REDCAT Documentation Table of Contents
- Download and Installation instructions
- File Formats
- Monte Carlo Sampling
- Main Gui
- Viewing and Interpreting Results
- Menu Items
Tutorial #1: Synthesizing Data
Starting the program
- Create a working subdirectory. For our example: "mkdir REDCAT_test". This is recommended since REDCAT creates a number of intermediate files that are not always deleted. Therefore it is a good practice to contain these files by putting them in one directory.
- Change the directory to the working directory. "cd REDCAT_test"
- Start the program by typing "REDCAT.tcl" or any other alias name.
Generating an input file
- Here you will need to have a PDB file. Before proceeding, make sure that the PDB file is a well behaved one, and does not contain multiple models. If so, just edit the file and delete all of the models except the working model. This tutorial will utilize the PDB file "1a1z.H.pdb" which is supplied with the package in the REDCAT/data directory. For simplicity, copy this PDB file into your current directory.
- On the Main window menu bar, click "File:Prepare Input" and complete the form as pictured below. If the PDB file is in the directory that REDCAT was launched from, a complete path is not needed, otherwise please specify the complete path. Click the "Run" button on the Prepare Input window to create the REDCAT file, then close the "Done creating the file..." dialog message by clicking the "OK" button. Now, the REDCAT input file has been created and saved. Close the Prepare Input window by clicking the "Done" button. For more information see the Prepare Input section of the Main Gui page of this website.
- On the Main window menu bar, click "File:Load:Load Redcat File" and select "1a1z.H.redcat", the REDCAT input file that was created in the previous step. The loaded file should be displayed in the Main window of REDCAT, as shown below.
- Note that all of the entries are excluded since they are all missing the RDC values. Also note that the first, third, and fifty-seventh equation entries have repeated coordinates of 999. This is because residue one is has additional hydrogens and residue 3 and 57 are Prolines.
- In order to back calculate these RDC values, first all valid entries must be selected. For our example, we need to select all entries except entry numbers 1, 3, and 57.

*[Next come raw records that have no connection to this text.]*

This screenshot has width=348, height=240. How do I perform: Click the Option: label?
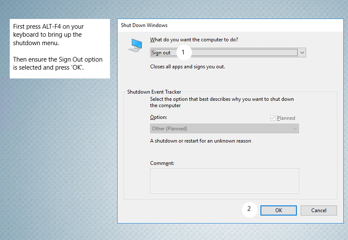159,117
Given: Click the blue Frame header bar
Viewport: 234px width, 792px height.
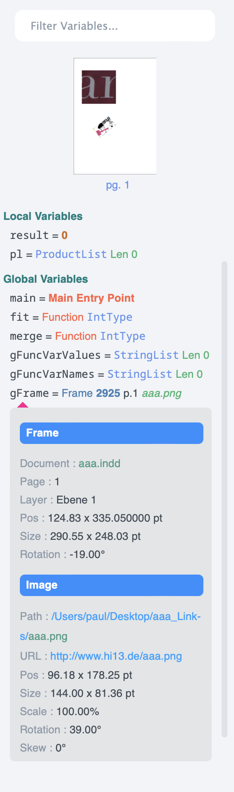Looking at the screenshot, I should click(112, 433).
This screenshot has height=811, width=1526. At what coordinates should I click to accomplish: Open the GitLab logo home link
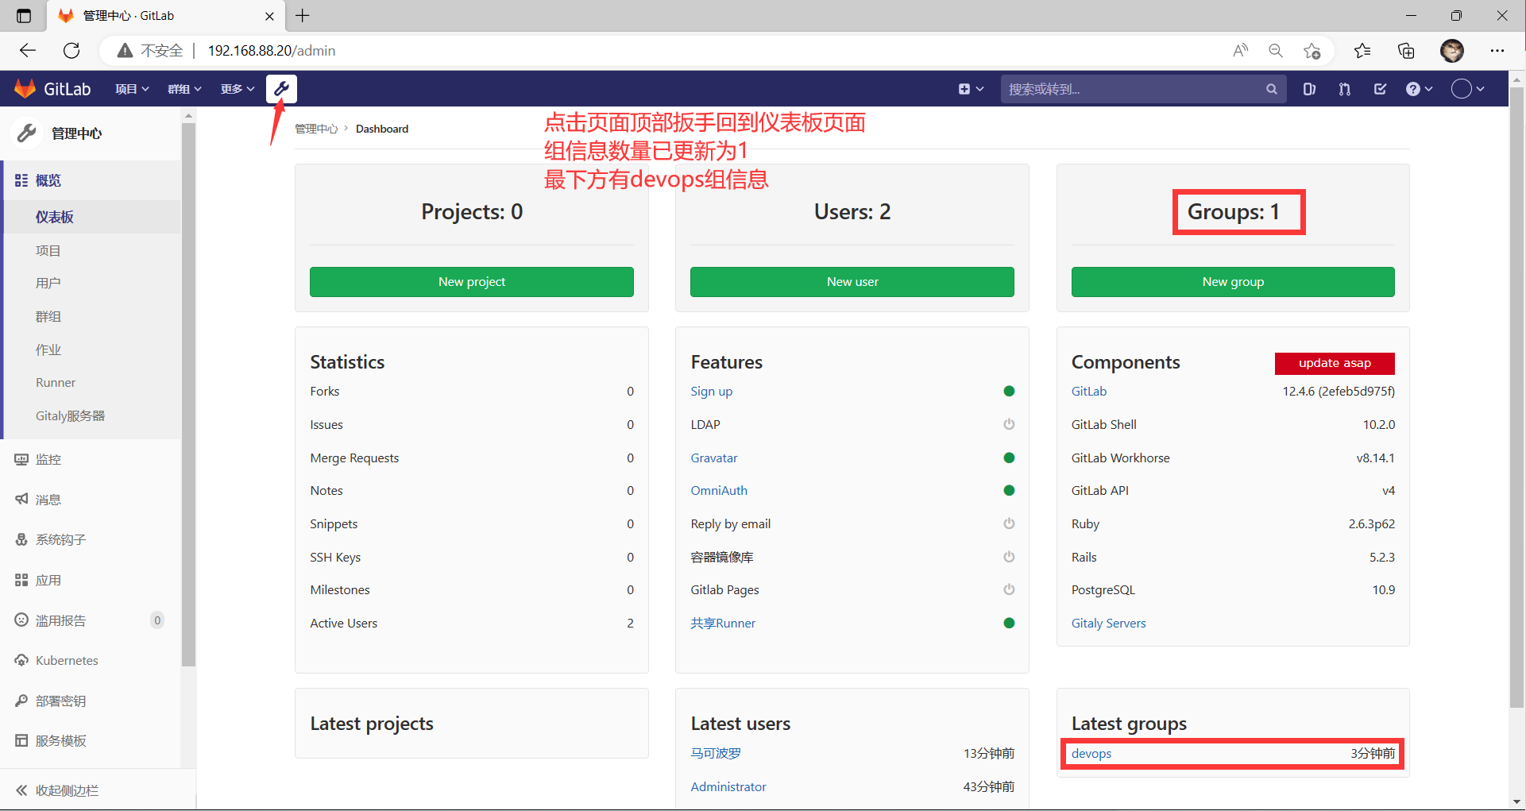(x=53, y=89)
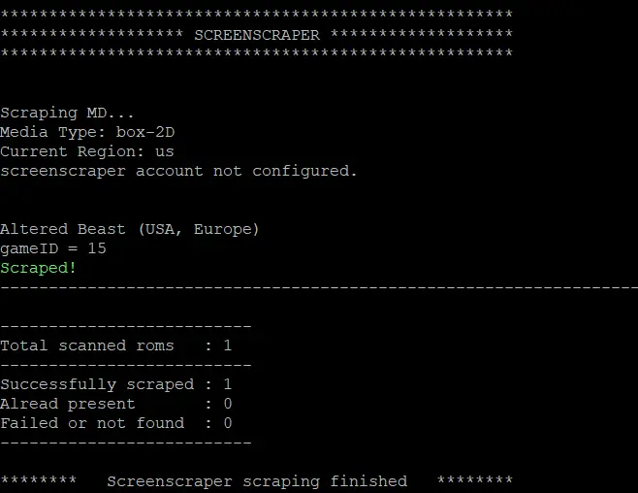Click the total scanned roms count

228,345
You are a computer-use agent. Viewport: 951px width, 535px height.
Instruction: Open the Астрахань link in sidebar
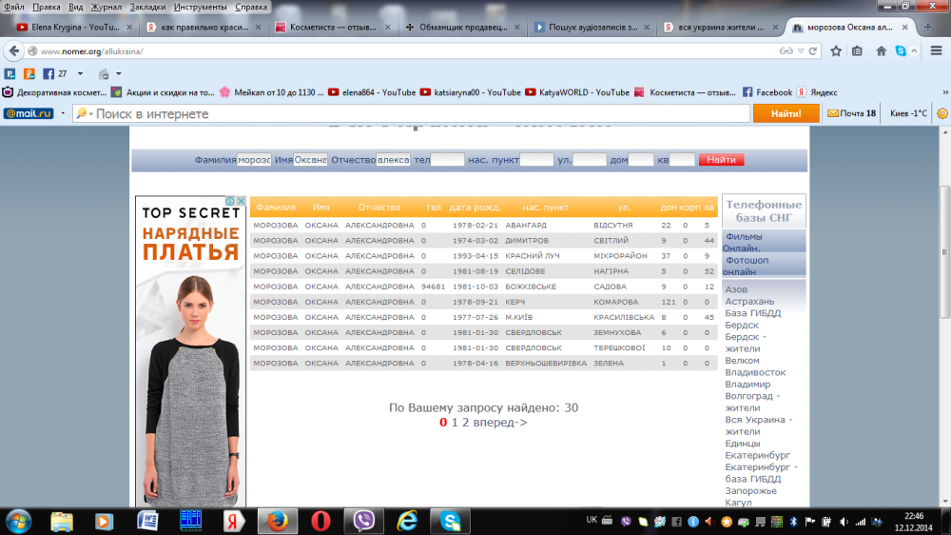click(749, 301)
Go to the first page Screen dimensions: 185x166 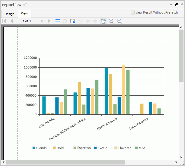point(4,21)
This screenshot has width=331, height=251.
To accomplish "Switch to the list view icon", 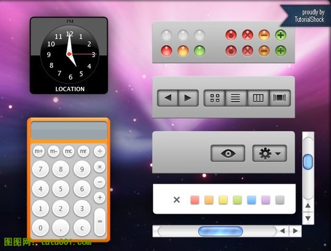I will click(236, 98).
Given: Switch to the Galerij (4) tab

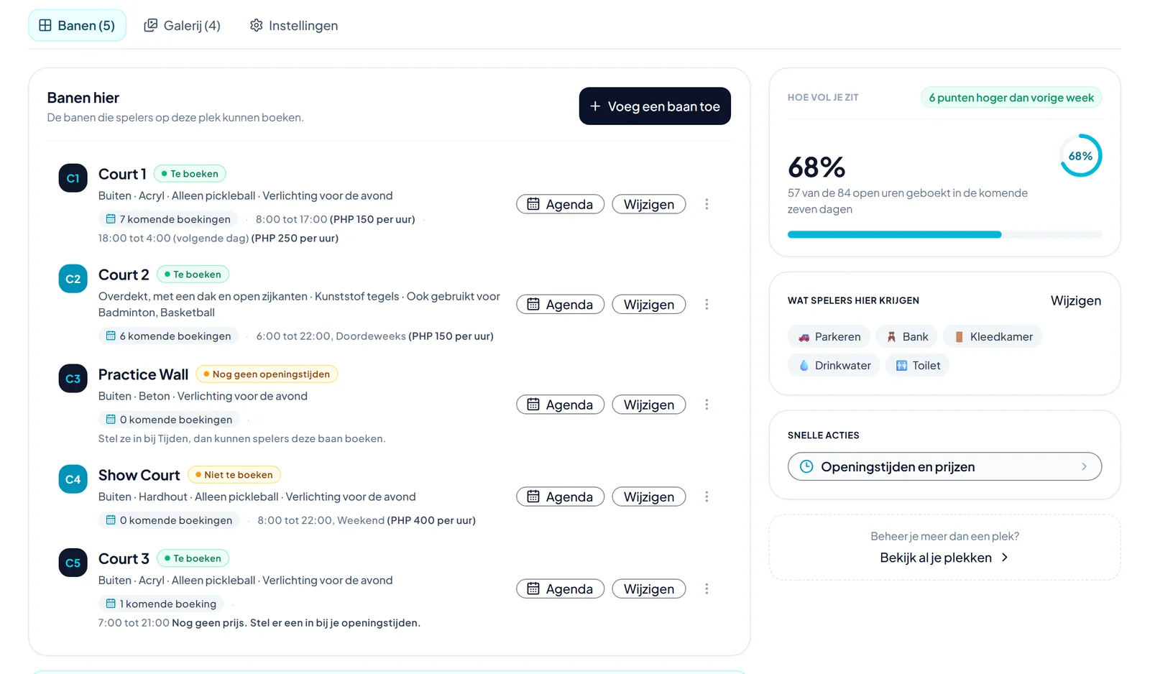Looking at the screenshot, I should 183,26.
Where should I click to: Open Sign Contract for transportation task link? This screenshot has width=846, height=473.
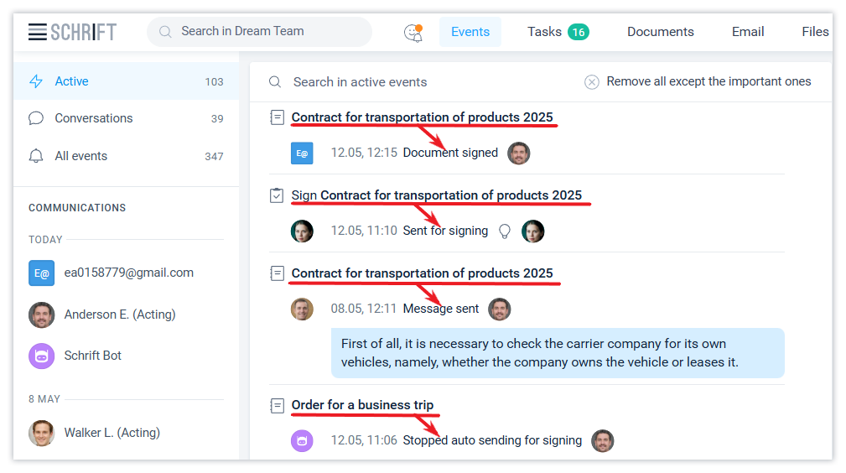coord(436,195)
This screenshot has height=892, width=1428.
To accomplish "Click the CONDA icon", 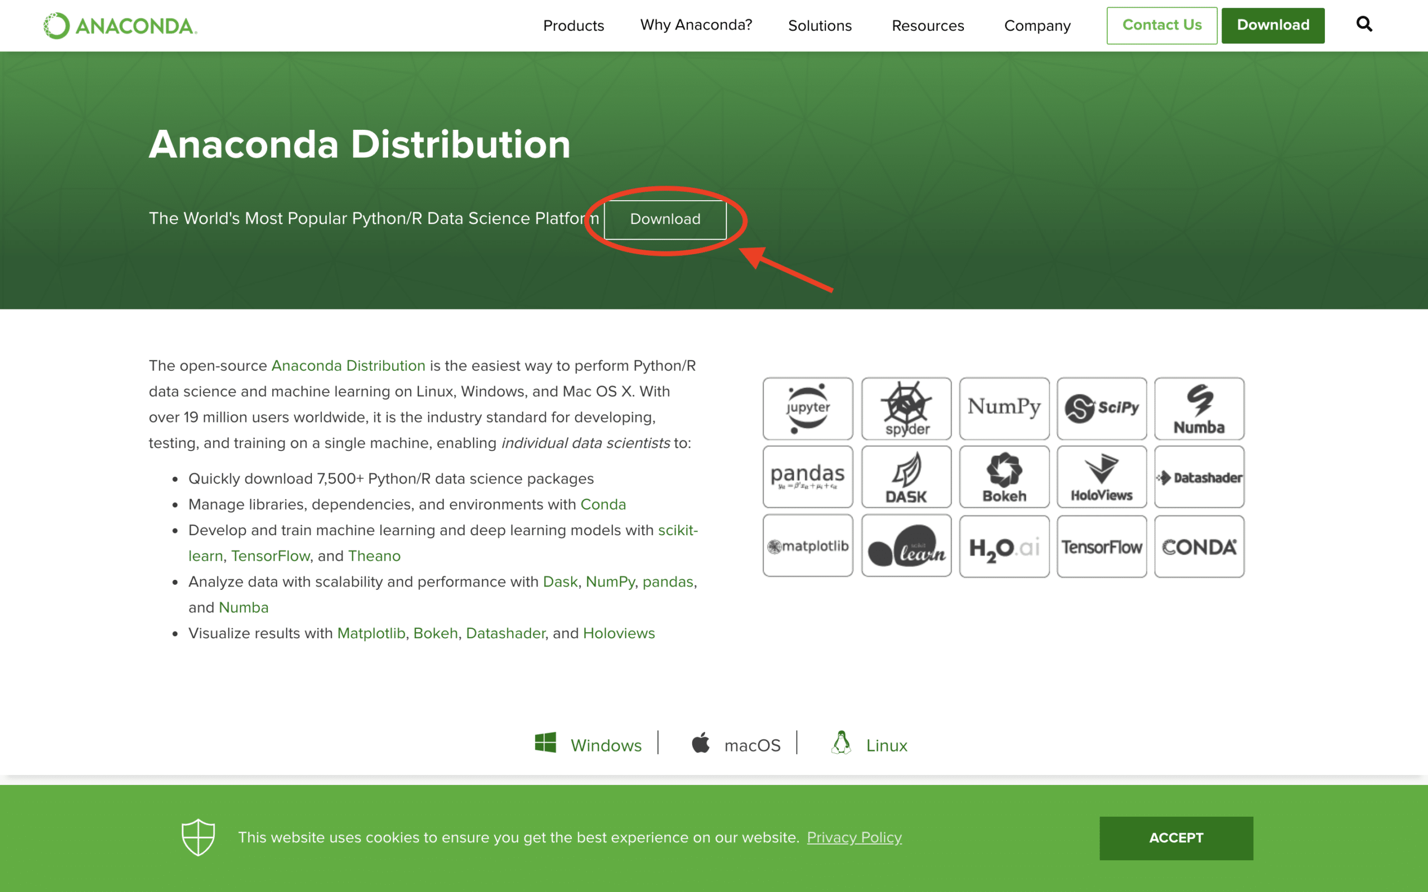I will (x=1198, y=545).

On the Main window menu bar, click on "Edit:Select". In the Selection window that appears, select all entries followed by excluding numbers 1, 3 and 57 (using the expression below) in the text box provided.
- Clicking on the "Select" button performs the selection specified in the textbox on of the Selection window.
- Once the proper selections have been made (you can double-check this by scrolling through the Main window and making sure that the checked equation checkboxes match your selections), click "Done" to close the Selection window.
- The "Example" button lists helpful syntax used here.
- For more information see the Selection section of the Main Gui page of this website.
- Next, a diagonal order tensor and Euler angles must be provided so that REDCAT can back-calculate RDC values from the loaded atomic coordinates and this tensor. On the Main window menu bar, click on "Tools:Calculations:Calculate/Substitute RDC" and complete the following fields (Sxx, Syy, Szz, a, b, and c) by typing in the values shown below.
Sxx: 2e-4 Syy: 5e-4 Szz: -7e-4 a: -40 b: -50 c: 60
- Another example of a possible order tensor (not used in this tutorial) is listed below:
- Note, Sxx + Syy + Szz = 0. An error will be received if this is not true.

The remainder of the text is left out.